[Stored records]
*** Block opens ***

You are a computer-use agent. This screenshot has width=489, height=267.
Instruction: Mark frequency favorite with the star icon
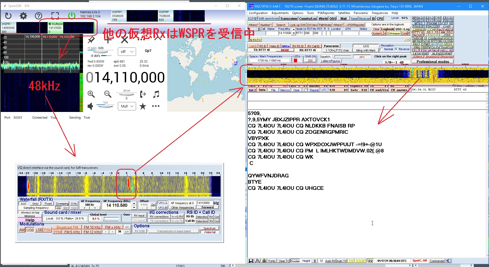tap(143, 106)
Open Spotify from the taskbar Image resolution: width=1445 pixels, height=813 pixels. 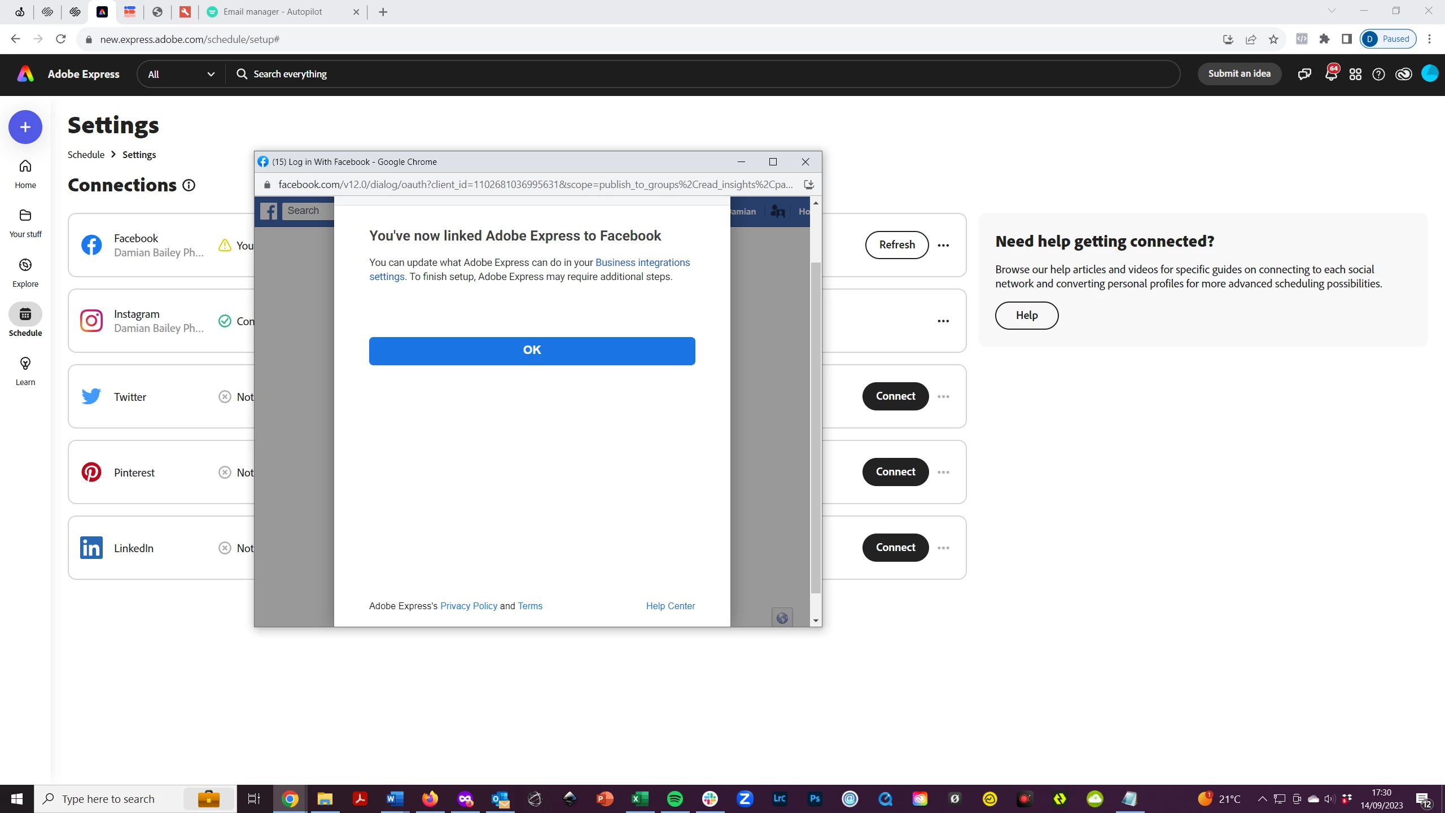pos(675,798)
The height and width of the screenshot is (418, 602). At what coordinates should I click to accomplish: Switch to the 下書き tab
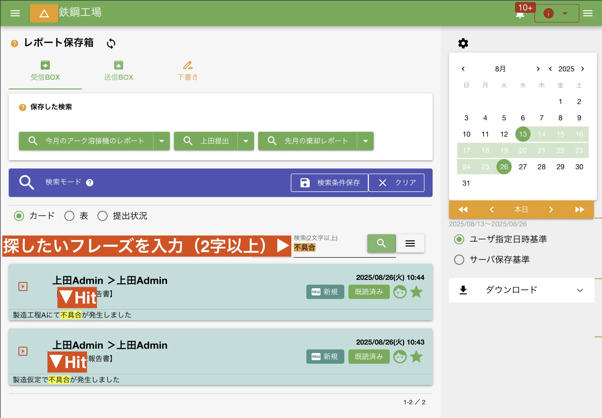(x=188, y=71)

*** Block closes ***

WHAT YOU NEED TO DO
In the copy, include exactly the lines from the one containing "The height and" through the last line of the records, and no pictures or other text.

OUTPUT BELOW
The height and width of the screenshot is (418, 602). At what coordinates should I click to accomplish: Switch to the 下書き tab
(x=188, y=71)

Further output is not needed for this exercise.